— START OF MATERIAL PROVIDED —

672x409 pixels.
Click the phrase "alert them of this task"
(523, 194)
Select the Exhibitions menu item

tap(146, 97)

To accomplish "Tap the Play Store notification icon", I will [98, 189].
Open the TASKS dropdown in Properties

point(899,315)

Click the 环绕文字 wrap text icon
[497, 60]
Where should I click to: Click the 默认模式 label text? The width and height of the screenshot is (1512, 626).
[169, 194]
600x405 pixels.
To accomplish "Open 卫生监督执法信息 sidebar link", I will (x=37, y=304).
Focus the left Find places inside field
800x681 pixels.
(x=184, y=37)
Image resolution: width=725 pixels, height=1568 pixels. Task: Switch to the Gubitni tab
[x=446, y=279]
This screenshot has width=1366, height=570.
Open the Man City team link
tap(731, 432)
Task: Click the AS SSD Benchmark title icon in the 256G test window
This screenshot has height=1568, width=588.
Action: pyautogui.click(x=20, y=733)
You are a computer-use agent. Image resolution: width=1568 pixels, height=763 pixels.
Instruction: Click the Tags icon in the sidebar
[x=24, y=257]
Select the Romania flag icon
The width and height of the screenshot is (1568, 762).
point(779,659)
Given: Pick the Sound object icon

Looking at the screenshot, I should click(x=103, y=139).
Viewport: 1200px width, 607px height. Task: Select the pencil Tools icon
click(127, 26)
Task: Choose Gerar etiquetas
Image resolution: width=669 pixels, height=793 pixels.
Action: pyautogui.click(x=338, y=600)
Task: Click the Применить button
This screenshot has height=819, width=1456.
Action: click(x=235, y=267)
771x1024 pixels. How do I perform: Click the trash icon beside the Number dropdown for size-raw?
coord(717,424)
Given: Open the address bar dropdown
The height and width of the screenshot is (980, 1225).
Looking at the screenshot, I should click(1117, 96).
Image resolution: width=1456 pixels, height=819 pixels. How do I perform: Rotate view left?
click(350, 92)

— END OF MATERIAL PROVIDED —

→ **WHAT YOU SHOULD DO**: Print every one of the lines above again, character for character, with nothing added or left out.

→ **FULL ANSWER**:
672x409 pixels.
Click the phrase "alert them of this task"
(523, 194)
Select the Exhibitions menu item

tap(146, 97)

To accomplish "Tap the Play Store notification icon", I will [98, 189].
Open the TASKS dropdown in Properties

point(899,315)

Click the 环绕文字 wrap text icon
[497, 60]
Where should I click to: Click the 默认模式 label text? The width and height of the screenshot is (1512, 626).
[169, 194]
600x405 pixels.
To accomplish "Open 卫生监督执法信息 sidebar link", I will (x=37, y=304).
Focus the left Find places inside field
800x681 pixels.
(x=184, y=37)
Image resolution: width=725 pixels, height=1568 pixels. Task: Switch to the Gubitni tab
[x=446, y=279]
This screenshot has width=1366, height=570.
Open the Man City team link
tap(731, 432)
Task: Click the AS SSD Benchmark title icon in the 256G test window
This screenshot has height=1568, width=588.
Action: pyautogui.click(x=20, y=733)
You are a computer-use agent. Image resolution: width=1568 pixels, height=763 pixels.
Instruction: Click the Tags icon in the sidebar
[x=24, y=257]
Select the Romania flag icon
The width and height of the screenshot is (1568, 762).
point(779,659)
Given: Pick the Sound object icon

Looking at the screenshot, I should click(x=103, y=139).
Viewport: 1200px width, 607px height. Task: Select the pencil Tools icon
click(127, 26)
Task: Choose Gerar etiquetas
Image resolution: width=669 pixels, height=793 pixels.
Action: pyautogui.click(x=338, y=600)
Task: Click the Применить button
This screenshot has height=819, width=1456.
Action: click(x=235, y=267)
771x1024 pixels. How do I perform: Click the trash icon beside the Number dropdown for size-raw?
coord(717,424)
Given: Open the address bar dropdown
The height and width of the screenshot is (980, 1225).
Looking at the screenshot, I should click(1117, 96).
Image resolution: width=1456 pixels, height=819 pixels. How do I perform: Rotate view left?
click(350, 92)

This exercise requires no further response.